“Tidak Ada yang Menandingi Keutamaan 3 Orang dari Suku Anshar, Mereka Adalah: Sa’d Bin Muadz, Usaid Bin Al Hudhair & Abbad Bin Bisyrin.” (Aisyah, Ummul Mukminin)
Abbad bin Bisyrin adalah sebuah nama yang bersinar dalam sejarah dakwah Muhammad. Jika engkau mencarinya diantara para hamba-hamba Allah; maka engkau akan mendapati dirinya sebagai orang yang bertaqwa, berkepribadian bersih, senantiasa bangun di tengah malam membaca berjuz-juz Al Qur’an.
Jika engkau mencarinya di antara para pahlawan, maka engkau akan mendapatinya bahwa ia adalah seorang yang gagah berani yang turun di berbagai pertempuran untuk menegakkan kalimat Allah Swt.
Jika engkau mencarinya di antara para wali (gubernur), maka engkau akan mendapatinya bahwa dia adalah seroang yang kuat dan dipercaya untuk mengurus harta kaum muslimin… sehingga Aisyah ra berkata tentang dirinya dan dua orang lagi dari sukunya: “Tiga orang dari suku Anshar yang tidak tertandingi oleh seorangpun dalam keutamaan. Semuanya berasal dari Bani Abdil Asyhal: Sa’d bin Muadz, Usaid bin Al Hudhair dan Abbad bin Bisyrin.
Abbad bin Bisyrin Al Asyhaly saat muncul di penjuru Yatsrib sinar petunjuk Muhammad kala itu ia masih seorang remaja yang masih segar. Dari wajahnya terpancar kesucian dan harga diri. Dari prilakunya terlihat bahwa ia adalah seorang anak yang cerdas, meskipun pada saat itu ia belum genap 25 tahun.
Ia telah bergabung dengan sang da’I dari Mekkah yang bernama Mus’ab bin Umair, maka segeralah terhubung ikatan iman di antara keduanya. Dan kedua jiwa mereka disatukan oleh akhlak yang terpuji dan sifat yang mulia.
Ia mendengarkan Mus’ab yang membacakan Al Qur’an dengan suara yang lembut dan tenang, dan dengan intonasinya yang berkesan. Maka Abbad begitu cinta dengan kalamullah, dan membiarkan kalam tersebut menembus relung hatinya yang terdalam sebagai tempat bersemayam ayat-ayat Tuhan. Ia menjadikan ayat-ayat Allah tersebut menjadi kesibukannya yang baru yang senantiasa ia ulang-ulang di waktu malam dan siang. Pada saat ia bermukim atau sedang melakukan perjalanan. Sehingga ia dikenal dikalangan sahabat sebagai Imam dan sahabat Al Qur’an.
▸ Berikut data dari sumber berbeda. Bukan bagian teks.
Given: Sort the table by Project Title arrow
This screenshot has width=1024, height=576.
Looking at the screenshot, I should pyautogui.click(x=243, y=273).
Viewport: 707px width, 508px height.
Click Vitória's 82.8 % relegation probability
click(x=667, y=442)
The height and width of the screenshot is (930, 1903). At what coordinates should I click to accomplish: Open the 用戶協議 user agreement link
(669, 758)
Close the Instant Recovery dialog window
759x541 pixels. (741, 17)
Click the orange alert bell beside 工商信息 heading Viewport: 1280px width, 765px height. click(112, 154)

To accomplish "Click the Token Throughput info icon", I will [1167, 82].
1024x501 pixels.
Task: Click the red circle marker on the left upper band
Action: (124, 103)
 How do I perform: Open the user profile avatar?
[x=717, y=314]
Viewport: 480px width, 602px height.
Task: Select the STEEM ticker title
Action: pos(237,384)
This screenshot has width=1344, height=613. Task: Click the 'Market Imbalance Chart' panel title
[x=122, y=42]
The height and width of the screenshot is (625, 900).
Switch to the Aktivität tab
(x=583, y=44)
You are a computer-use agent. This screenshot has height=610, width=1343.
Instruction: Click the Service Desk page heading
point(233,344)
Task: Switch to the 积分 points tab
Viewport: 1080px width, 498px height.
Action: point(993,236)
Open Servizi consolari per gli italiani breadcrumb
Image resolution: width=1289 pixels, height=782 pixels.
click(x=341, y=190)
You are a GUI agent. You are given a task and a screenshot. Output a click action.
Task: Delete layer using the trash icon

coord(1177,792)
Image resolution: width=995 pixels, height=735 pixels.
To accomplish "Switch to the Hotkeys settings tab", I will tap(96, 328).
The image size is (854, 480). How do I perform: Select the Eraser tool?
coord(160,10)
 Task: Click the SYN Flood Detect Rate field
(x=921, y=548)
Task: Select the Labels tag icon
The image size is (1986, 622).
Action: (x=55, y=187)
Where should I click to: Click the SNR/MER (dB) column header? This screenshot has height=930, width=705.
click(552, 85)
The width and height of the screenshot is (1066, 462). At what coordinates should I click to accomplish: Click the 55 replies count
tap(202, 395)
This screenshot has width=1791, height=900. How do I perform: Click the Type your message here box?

Suatu malam Rasulullah Saw sedang melakukan shalat Tahajjud di rumah Ais’yah yang menempel dengan dinding masjid. Kemudian Beliau mendengar suara Abbad bin Bisyrin yang sedang membaca Al Qur’an dengan begitu jernih dan segar seperti saat Jibril membawakannya kepada hati Beliau. Rasul lalu bertanya: “Wahai Aisyah, Apakah ini suara Abbad bin Bisyrin?!” Aisyah menjawab: “Benar, ya Rasulullah.” Rasul berdo’a: “Ya Allah, ampunilah dirinya!”
Abbad bin Bisyrin mengikuti Rasululllah Saw dalam setiap peperangan yang Beliau lakukan. Dalam setiap perang, ia memiliki kisah yang pantas bagi seorang pemegang Al Qur’an… Salah satunya adalah saat Rasulullah Saw baru kembali dari perang Dzatu Riqa’, Beliau berhenti bersama dengan muslimin lainnya di sebuah lereng untuk bermalam di sana.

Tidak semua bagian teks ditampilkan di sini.